• [Activity]
When you find the line that contains "Viewport: 1036px width, 807px", restate it and all lines after it exactly, stopping at the end of the material.

• [Working data]
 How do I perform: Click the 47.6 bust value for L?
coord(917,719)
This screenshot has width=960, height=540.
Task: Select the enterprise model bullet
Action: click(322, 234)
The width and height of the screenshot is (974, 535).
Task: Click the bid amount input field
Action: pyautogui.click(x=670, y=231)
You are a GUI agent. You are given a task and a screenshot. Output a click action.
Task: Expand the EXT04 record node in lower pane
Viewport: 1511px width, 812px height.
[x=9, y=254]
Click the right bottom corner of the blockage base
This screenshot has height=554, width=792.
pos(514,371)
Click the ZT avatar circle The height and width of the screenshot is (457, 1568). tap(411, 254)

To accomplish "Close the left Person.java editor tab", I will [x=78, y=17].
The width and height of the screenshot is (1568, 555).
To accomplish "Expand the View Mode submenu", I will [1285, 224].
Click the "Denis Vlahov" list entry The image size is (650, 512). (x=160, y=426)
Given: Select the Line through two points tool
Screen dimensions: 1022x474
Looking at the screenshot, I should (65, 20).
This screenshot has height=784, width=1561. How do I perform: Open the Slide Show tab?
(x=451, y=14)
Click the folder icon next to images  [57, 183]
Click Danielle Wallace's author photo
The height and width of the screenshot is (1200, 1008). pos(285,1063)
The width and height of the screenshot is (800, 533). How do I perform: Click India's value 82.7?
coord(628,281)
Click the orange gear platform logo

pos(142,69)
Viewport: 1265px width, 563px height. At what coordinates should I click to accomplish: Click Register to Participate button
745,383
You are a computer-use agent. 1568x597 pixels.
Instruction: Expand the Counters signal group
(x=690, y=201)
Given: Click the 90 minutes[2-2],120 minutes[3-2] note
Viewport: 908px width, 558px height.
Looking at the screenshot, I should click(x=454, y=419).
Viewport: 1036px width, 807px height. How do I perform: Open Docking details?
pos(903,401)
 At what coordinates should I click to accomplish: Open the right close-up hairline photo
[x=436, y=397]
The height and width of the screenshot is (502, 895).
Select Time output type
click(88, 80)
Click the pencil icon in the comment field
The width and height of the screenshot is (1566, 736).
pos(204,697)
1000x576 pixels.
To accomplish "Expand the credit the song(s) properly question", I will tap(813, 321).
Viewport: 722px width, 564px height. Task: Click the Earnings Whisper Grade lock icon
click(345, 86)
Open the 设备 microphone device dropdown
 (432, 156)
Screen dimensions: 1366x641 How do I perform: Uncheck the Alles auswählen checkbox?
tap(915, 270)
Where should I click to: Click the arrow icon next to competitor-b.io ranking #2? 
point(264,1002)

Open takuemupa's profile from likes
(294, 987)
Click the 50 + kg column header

• [Task output]
Viewport: 1036px width, 807px height. How do I perform: Open Docking details?
pos(903,401)
 At what coordinates should I click to accomplish: Open the right close-up hairline photo
[x=436, y=397]
The height and width of the screenshot is (502, 895).
Select Time output type
click(88, 80)
Click the pencil icon in the comment field
The width and height of the screenshot is (1566, 736).
pos(204,697)
1000x576 pixels.
To accomplish "Expand the credit the song(s) properly question", I will tap(813, 321).
Viewport: 722px width, 564px height. Task: Click the Earnings Whisper Grade lock icon
click(345, 86)
Open the 设备 microphone device dropdown
 (432, 156)
Screen dimensions: 1366x641 How do I perform: Uncheck the Alles auswählen checkbox?
tap(915, 270)
Where should I click to: Click the arrow icon next to competitor-b.io ranking #2? 
point(264,1002)

Open takuemupa's profile from likes
(294, 987)
Click the 50 + kg column header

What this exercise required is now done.